Provided entries:

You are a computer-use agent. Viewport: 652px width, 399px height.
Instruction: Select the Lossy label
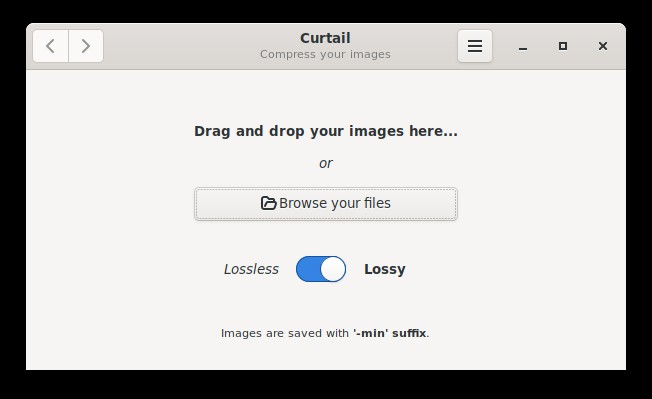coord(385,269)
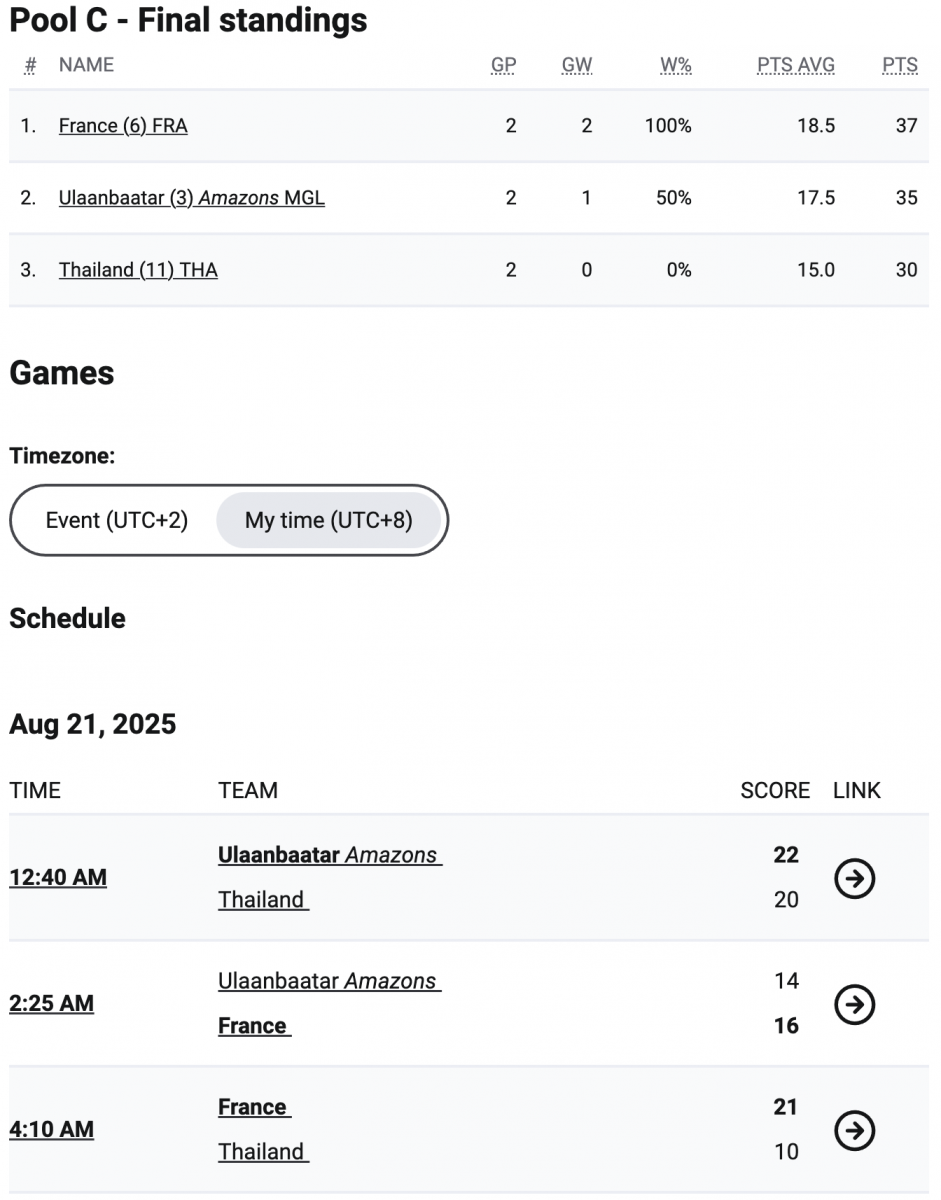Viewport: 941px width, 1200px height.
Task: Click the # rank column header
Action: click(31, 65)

Problem details:
Should a record include a picture, omit it from your copy and return the rest unchanged.

Output of the exercise:
You are a computer-use agent. Viewport: 652px width, 399px height.
Instruction: Select the Lossy label
coord(385,269)
Viewport: 941px width, 1200px height.
Task: Click the # rank column header
Action: click(31, 65)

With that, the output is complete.